**Material provided**
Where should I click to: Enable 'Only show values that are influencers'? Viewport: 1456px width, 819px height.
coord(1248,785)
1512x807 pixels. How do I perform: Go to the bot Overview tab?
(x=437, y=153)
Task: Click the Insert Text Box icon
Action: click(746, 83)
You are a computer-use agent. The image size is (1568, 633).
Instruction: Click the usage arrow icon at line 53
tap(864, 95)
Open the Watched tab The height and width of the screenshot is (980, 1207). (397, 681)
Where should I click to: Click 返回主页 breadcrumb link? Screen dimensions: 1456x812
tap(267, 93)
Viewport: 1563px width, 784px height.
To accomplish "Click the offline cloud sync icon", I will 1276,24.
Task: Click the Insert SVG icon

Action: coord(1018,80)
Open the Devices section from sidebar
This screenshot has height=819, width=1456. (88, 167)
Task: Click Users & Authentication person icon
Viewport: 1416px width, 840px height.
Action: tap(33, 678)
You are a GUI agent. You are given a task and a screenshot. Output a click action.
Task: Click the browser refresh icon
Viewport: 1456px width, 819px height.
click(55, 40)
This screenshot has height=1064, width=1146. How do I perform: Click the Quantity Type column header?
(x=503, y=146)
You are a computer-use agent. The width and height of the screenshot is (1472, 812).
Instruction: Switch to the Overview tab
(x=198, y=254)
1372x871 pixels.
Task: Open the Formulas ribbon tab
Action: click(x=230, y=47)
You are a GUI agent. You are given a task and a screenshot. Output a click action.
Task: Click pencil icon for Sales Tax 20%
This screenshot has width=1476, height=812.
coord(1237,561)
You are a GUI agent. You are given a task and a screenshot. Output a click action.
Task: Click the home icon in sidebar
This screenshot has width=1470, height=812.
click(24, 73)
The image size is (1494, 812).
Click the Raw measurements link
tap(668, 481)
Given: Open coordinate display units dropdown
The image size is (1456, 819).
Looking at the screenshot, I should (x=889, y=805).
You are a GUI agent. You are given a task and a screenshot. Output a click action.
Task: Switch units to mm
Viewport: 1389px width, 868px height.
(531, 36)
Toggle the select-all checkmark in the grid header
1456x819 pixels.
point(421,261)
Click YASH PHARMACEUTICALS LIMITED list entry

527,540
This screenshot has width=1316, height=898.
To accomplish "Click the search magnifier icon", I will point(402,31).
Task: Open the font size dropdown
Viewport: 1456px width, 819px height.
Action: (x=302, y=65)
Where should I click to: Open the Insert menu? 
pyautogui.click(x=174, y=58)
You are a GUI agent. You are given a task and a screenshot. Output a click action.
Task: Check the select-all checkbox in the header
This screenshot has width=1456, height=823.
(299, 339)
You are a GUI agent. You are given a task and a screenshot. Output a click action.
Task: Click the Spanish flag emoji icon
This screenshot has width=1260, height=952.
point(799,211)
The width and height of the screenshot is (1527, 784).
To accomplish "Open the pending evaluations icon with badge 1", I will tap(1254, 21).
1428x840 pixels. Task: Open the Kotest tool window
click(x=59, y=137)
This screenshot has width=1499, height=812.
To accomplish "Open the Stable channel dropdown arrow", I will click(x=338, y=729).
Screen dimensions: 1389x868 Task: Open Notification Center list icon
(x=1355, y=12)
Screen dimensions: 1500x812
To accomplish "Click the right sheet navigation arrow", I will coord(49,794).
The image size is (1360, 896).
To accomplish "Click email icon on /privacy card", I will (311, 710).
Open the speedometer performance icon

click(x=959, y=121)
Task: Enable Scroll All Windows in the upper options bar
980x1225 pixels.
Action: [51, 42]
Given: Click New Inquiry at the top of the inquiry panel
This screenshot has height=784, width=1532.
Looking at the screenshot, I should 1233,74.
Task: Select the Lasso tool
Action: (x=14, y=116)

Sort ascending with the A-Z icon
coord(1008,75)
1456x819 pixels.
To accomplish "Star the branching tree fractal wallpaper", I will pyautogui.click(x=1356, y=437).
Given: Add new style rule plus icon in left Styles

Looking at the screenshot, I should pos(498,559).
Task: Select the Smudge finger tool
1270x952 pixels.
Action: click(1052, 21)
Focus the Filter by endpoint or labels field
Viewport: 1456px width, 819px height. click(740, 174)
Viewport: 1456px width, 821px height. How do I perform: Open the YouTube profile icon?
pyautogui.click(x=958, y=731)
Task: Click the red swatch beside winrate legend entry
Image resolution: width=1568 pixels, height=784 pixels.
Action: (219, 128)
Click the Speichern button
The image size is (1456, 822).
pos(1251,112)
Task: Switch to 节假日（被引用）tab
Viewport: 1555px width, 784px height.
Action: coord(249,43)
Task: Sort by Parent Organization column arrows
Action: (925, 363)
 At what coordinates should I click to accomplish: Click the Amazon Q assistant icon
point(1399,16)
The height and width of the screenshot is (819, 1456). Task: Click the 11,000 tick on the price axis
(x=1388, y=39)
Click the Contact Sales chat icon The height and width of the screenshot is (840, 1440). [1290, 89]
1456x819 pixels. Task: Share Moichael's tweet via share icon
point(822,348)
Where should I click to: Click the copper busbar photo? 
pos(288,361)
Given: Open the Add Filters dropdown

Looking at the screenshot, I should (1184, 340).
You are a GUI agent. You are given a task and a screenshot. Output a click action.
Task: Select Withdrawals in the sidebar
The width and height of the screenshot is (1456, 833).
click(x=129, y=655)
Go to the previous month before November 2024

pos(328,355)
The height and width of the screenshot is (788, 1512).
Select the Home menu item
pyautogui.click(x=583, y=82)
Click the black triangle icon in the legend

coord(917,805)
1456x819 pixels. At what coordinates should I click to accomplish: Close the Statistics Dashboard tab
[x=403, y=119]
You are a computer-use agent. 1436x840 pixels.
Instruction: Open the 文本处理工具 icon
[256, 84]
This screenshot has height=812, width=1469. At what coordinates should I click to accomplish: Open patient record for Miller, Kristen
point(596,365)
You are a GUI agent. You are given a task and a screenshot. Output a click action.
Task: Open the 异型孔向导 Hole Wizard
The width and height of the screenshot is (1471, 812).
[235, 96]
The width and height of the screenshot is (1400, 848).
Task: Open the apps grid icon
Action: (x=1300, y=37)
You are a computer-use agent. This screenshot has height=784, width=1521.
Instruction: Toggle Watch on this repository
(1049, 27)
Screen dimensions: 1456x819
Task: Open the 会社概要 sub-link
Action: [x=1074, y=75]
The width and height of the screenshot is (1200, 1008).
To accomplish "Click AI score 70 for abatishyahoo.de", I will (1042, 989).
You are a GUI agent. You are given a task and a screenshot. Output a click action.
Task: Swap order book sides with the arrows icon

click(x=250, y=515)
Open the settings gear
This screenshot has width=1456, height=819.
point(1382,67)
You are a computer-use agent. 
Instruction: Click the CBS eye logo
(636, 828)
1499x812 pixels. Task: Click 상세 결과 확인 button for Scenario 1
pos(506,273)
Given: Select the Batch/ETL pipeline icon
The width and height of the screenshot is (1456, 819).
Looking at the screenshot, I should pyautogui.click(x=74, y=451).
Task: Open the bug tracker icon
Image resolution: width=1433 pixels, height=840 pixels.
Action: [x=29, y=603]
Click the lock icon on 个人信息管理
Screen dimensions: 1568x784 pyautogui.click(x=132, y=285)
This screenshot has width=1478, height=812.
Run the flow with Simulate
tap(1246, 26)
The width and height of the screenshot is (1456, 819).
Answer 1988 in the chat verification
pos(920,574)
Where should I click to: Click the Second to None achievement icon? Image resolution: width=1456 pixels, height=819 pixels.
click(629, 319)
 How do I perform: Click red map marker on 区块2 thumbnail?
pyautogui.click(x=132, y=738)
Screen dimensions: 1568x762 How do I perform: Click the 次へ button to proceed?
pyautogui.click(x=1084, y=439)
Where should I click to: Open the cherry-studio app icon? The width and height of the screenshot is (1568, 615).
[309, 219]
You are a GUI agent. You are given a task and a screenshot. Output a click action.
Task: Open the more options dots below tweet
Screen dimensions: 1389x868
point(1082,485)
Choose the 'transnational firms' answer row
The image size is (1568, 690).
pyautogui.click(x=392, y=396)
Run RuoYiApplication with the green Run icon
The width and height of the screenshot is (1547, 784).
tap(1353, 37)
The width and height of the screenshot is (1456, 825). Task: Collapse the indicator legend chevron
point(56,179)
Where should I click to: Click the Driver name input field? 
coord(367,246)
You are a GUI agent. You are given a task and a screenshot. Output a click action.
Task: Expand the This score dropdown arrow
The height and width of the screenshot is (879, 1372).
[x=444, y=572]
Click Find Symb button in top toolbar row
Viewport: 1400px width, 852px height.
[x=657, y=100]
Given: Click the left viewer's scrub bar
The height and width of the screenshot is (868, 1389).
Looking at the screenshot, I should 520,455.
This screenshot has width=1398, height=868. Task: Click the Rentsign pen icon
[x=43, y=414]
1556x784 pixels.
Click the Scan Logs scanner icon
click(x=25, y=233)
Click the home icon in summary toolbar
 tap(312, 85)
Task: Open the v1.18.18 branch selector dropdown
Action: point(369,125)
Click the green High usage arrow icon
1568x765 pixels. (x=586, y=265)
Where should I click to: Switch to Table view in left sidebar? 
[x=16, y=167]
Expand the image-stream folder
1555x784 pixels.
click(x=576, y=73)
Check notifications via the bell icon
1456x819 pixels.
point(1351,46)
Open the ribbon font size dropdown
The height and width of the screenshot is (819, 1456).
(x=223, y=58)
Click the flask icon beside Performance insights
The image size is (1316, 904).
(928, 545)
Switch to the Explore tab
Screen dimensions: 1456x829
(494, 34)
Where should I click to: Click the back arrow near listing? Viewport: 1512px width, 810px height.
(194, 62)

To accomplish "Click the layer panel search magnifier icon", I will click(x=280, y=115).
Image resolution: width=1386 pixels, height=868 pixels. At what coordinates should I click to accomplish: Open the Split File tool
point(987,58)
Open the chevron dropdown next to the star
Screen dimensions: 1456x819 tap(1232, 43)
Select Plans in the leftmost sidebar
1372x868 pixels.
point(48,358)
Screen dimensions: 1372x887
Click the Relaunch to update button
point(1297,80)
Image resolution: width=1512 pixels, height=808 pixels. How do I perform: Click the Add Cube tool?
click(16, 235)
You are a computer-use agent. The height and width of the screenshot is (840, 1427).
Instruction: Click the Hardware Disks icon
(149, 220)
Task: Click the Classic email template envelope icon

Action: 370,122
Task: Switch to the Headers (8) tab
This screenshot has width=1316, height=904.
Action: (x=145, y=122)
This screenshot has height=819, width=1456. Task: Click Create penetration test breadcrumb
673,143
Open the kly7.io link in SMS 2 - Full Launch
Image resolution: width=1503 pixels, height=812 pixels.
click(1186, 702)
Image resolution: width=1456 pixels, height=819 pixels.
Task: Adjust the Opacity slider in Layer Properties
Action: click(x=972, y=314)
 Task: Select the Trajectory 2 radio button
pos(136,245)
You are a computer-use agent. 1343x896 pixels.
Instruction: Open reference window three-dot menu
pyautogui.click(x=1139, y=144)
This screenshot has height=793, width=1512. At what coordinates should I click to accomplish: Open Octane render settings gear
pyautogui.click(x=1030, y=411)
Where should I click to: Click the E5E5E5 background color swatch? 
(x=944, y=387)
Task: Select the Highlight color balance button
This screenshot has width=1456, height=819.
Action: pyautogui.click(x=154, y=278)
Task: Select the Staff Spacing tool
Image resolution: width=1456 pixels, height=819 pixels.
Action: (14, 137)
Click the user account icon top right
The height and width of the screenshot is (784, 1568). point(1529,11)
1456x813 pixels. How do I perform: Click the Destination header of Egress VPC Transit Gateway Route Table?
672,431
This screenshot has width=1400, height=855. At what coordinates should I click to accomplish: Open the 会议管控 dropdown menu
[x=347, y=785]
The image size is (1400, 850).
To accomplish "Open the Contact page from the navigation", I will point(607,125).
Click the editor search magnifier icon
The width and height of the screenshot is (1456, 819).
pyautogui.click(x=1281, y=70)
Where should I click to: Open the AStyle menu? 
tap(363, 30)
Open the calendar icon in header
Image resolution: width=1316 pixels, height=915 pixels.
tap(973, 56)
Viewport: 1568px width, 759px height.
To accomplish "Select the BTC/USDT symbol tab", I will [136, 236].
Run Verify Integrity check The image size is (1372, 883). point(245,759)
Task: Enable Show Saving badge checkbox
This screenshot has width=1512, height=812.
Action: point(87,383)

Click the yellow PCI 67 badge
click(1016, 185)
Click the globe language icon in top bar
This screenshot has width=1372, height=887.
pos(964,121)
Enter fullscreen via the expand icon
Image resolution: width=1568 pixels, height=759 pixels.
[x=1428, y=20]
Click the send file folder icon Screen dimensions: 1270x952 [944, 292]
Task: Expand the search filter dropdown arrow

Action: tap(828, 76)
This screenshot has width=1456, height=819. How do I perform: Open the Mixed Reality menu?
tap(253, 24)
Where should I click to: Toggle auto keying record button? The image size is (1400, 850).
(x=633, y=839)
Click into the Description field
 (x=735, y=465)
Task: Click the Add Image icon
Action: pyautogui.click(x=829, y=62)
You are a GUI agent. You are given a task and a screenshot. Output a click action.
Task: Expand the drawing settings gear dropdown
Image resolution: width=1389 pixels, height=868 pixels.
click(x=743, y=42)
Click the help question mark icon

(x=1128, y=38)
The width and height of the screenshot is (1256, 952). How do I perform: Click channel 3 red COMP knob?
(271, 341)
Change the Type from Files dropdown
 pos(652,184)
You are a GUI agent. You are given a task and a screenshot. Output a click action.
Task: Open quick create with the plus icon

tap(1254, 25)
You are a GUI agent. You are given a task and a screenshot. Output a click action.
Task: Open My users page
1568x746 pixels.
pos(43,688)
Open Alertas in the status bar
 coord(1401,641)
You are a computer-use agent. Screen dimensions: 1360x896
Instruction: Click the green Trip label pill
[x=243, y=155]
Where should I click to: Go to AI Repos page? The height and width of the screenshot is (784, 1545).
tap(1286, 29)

**Exercise objective**
Copy out each line of the material in which the word "options" turns up.

**Exercise answer**
Task: Enable Scroll All Windows in the upper options bar
Task: Open the more options dots below tweet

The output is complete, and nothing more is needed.